# TASK TO CARRY OUT:
Narrow the data below down to the lines containing "screenshot".

Records from a dataset
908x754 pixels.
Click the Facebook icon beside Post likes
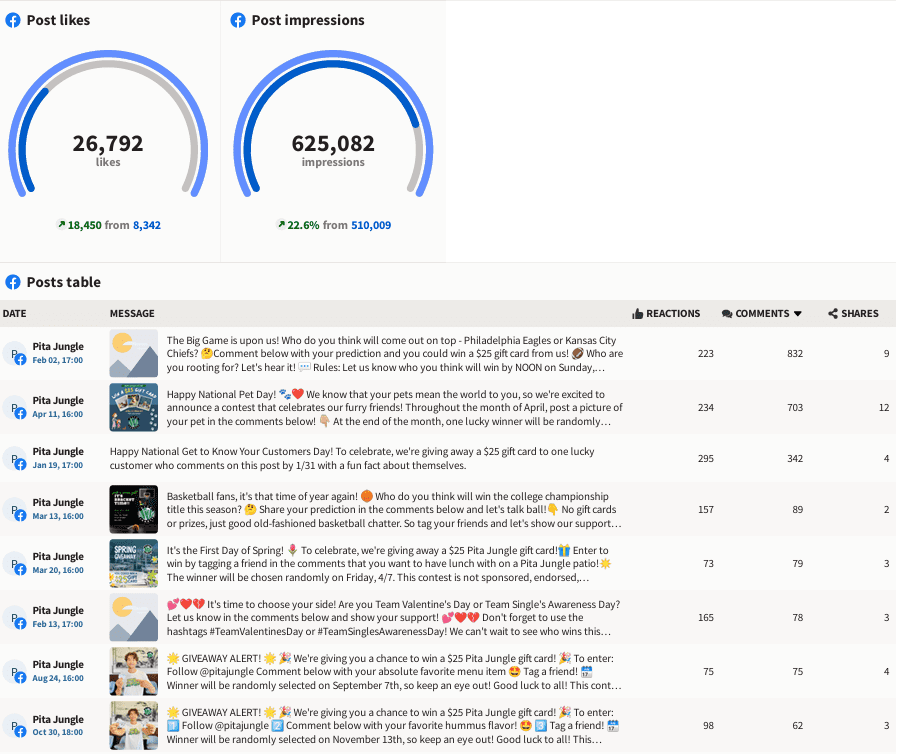click(13, 20)
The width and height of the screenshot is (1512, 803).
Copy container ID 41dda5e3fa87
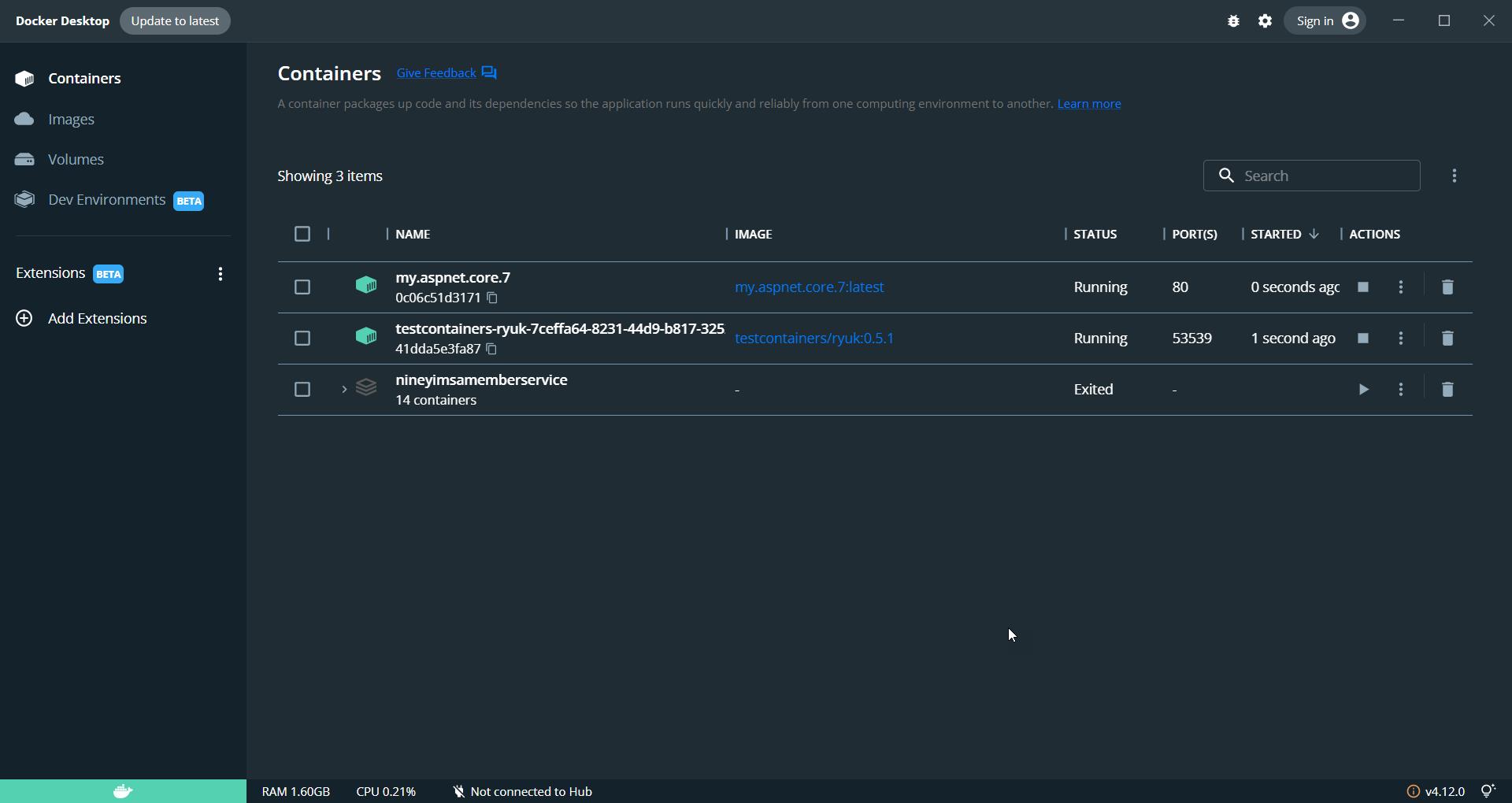492,350
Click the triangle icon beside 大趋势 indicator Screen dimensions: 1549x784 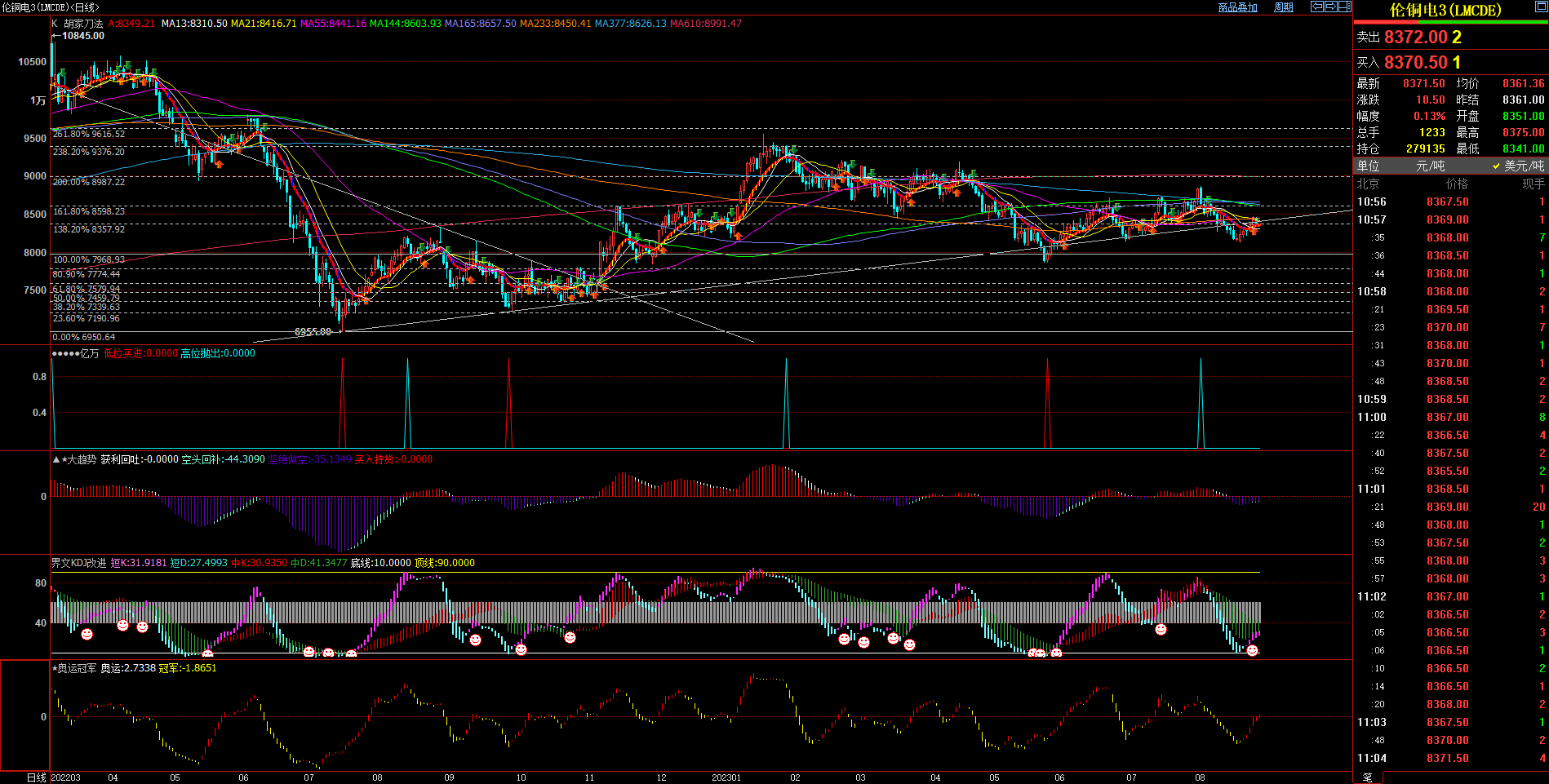(x=55, y=459)
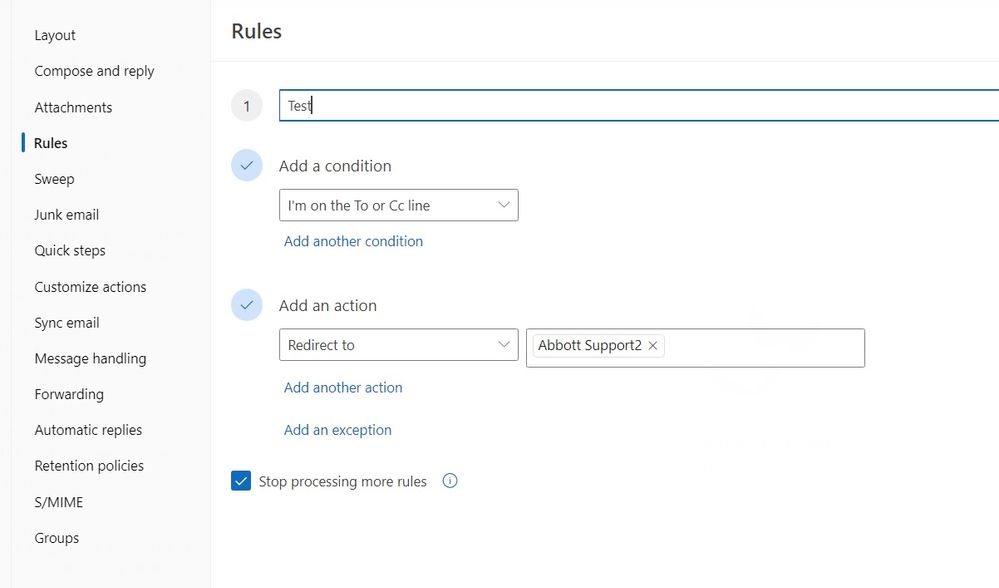Click the info icon beside Stop processing more rules
999x588 pixels.
point(449,481)
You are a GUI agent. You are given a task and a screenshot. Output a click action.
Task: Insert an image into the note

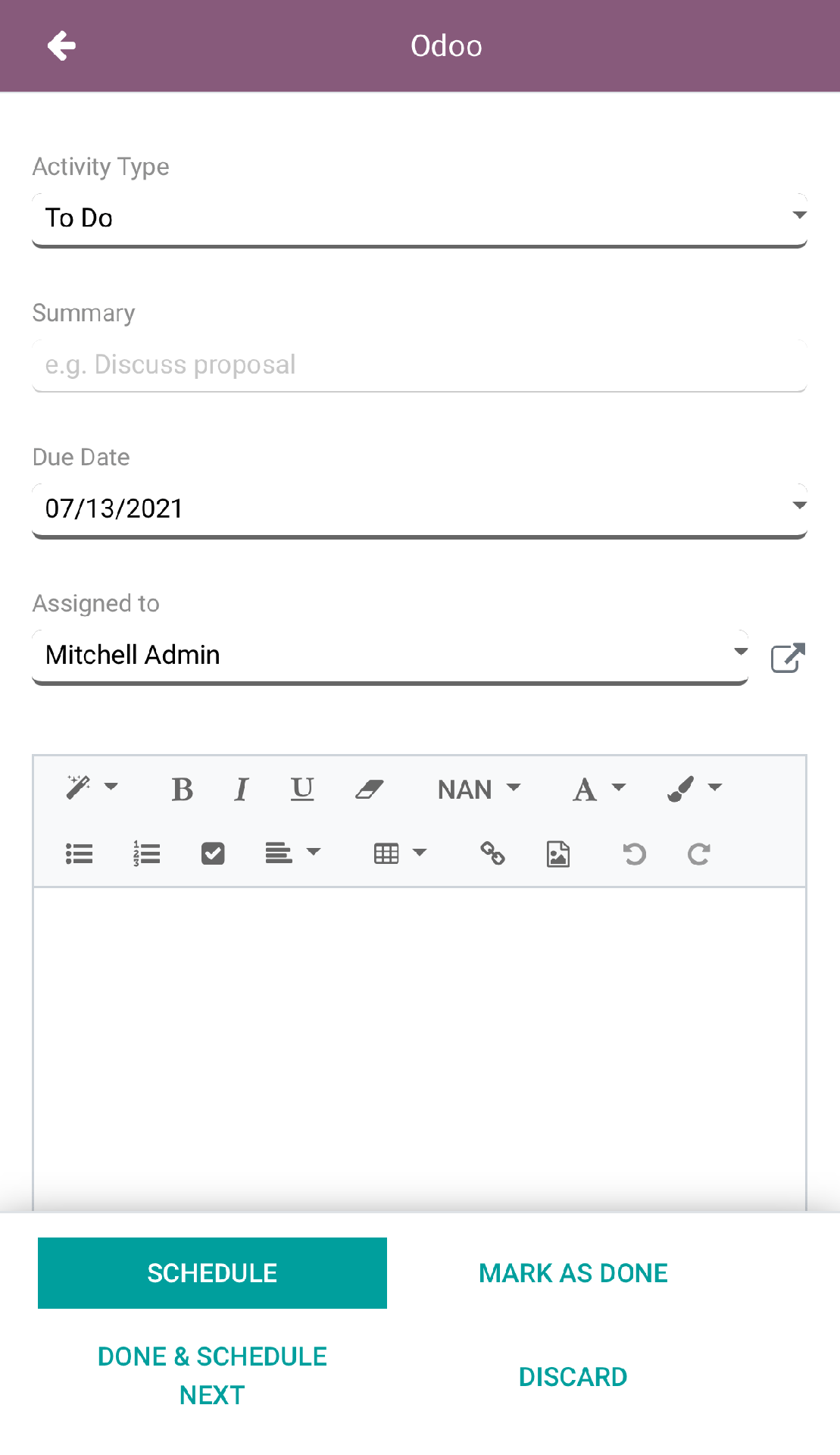click(558, 854)
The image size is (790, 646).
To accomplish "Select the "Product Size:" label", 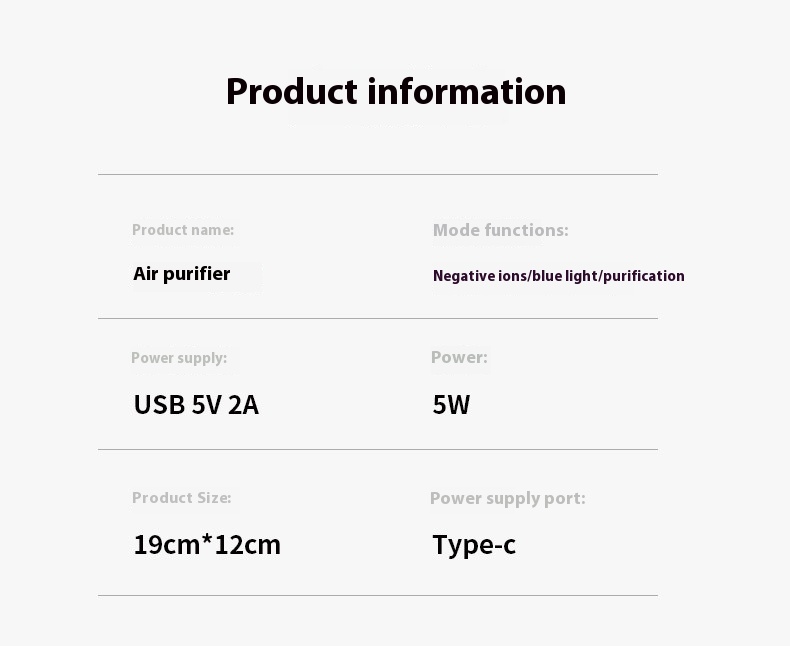I will click(181, 498).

# ANSWER SPACE:
The width and height of the screenshot is (1512, 803).
You are a GUI agent. You are given a task and a screenshot. Output a click action.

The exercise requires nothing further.